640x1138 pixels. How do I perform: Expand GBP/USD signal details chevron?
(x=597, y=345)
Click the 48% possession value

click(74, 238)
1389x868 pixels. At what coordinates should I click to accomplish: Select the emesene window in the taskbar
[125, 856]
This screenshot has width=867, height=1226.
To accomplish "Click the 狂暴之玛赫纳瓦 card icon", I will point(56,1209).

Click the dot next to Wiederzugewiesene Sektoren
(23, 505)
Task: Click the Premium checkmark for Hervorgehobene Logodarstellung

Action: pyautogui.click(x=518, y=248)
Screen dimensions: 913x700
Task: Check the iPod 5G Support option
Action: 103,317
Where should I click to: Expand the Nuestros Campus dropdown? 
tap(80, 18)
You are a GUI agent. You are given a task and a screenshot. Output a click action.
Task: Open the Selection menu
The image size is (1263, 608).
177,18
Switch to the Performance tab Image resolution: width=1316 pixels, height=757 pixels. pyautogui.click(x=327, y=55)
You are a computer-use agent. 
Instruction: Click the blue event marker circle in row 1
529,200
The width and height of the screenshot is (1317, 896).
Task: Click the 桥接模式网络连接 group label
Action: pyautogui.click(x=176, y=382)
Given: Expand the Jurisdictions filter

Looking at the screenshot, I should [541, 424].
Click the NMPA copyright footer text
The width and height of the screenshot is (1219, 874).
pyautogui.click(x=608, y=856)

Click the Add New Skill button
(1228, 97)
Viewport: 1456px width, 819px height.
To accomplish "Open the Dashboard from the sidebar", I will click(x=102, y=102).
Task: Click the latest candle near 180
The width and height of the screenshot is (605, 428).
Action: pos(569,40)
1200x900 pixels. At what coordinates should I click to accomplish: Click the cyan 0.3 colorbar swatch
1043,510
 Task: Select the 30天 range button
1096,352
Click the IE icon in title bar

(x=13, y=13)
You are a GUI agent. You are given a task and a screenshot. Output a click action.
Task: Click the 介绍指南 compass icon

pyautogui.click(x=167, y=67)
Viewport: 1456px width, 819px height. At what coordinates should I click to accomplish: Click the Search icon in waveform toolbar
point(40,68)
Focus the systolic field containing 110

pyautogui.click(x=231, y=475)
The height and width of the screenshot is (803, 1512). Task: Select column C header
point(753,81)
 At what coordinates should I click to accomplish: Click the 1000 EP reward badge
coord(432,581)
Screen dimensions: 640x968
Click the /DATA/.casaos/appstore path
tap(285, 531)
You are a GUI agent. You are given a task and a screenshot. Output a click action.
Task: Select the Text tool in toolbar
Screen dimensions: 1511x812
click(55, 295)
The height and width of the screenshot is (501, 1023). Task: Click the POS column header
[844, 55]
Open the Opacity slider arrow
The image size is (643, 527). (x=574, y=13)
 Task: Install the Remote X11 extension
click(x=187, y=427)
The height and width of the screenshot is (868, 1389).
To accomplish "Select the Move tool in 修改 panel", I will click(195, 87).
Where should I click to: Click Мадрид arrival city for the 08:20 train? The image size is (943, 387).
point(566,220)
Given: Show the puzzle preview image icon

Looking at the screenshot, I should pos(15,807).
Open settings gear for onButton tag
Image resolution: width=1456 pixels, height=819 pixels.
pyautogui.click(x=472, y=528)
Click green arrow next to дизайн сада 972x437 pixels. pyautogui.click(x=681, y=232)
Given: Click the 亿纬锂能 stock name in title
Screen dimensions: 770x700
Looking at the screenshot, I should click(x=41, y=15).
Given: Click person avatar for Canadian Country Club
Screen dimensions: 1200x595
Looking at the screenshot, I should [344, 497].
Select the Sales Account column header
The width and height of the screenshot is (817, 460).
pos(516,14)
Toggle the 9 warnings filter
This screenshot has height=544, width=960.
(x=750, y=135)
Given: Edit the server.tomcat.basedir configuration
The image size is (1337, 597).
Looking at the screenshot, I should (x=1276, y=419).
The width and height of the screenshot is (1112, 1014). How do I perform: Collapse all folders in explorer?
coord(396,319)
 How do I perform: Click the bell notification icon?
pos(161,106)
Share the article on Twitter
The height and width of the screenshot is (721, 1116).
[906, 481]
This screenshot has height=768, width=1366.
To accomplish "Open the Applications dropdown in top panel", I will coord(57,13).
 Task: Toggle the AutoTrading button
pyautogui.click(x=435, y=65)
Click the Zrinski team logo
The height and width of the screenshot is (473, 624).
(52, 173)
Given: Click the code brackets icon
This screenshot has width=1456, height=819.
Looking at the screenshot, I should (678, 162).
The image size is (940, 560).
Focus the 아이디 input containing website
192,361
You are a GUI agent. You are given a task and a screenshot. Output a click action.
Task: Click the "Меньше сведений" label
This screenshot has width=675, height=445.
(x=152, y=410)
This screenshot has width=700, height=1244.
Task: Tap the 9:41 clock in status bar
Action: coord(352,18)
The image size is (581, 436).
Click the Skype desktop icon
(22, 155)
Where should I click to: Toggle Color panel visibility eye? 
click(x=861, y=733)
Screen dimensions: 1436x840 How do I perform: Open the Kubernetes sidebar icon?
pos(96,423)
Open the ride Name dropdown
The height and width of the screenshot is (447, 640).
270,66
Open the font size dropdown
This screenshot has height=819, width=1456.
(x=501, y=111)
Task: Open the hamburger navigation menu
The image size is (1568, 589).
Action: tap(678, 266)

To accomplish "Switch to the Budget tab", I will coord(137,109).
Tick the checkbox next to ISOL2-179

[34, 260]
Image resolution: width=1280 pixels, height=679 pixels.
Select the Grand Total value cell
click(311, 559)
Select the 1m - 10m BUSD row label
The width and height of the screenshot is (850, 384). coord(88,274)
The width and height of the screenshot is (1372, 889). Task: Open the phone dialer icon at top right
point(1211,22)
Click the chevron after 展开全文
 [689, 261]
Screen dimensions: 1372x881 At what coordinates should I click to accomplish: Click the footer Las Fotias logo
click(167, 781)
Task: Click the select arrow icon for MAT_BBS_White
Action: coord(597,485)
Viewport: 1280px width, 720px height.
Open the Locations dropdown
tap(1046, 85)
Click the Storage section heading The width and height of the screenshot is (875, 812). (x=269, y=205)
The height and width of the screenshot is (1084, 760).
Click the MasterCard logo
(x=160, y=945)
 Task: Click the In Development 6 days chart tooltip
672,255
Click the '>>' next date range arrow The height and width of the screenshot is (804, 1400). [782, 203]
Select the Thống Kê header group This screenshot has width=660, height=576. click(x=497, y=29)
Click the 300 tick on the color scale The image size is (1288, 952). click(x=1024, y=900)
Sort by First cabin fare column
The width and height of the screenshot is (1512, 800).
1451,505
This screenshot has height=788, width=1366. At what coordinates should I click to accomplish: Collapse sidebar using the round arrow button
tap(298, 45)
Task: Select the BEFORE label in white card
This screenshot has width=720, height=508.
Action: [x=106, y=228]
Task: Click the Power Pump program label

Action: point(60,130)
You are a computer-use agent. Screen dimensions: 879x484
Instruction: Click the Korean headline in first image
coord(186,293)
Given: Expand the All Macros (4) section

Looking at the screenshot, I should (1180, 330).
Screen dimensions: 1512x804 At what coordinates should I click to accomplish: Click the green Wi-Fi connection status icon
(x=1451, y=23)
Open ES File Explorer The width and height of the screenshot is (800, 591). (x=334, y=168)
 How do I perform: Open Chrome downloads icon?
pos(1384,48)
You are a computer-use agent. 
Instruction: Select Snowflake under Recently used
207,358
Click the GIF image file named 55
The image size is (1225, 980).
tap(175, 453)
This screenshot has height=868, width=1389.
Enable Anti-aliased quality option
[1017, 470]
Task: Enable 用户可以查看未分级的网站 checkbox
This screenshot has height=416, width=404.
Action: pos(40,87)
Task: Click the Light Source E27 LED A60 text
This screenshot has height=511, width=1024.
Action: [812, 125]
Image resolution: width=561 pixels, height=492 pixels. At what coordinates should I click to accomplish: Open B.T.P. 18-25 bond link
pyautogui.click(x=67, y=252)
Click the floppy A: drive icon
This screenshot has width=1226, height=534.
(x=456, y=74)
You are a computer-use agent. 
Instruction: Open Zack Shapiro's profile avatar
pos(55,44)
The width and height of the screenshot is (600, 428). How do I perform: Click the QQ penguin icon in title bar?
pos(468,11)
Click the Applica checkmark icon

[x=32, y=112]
☆ ☆ ☆ ☆
Rewrite the records that run from the line containing "Viewport: 1280px width, 720px height." through the line containing "Select the Thống", with "MasterCard" changed to "Visa" and nothing else altered.

Viewport: 1280px width, 720px height.
Open the Locations dropdown
tap(1046, 85)
Click the Storage section heading The width and height of the screenshot is (875, 812). (x=269, y=205)
The height and width of the screenshot is (1084, 760).
Click the Visa logo
(x=160, y=945)
 Task: Click the In Development 6 days chart tooltip
672,255
Click the '>>' next date range arrow The height and width of the screenshot is (804, 1400). [782, 203]
Select the Thống Kê header group This screenshot has width=660, height=576. click(x=497, y=29)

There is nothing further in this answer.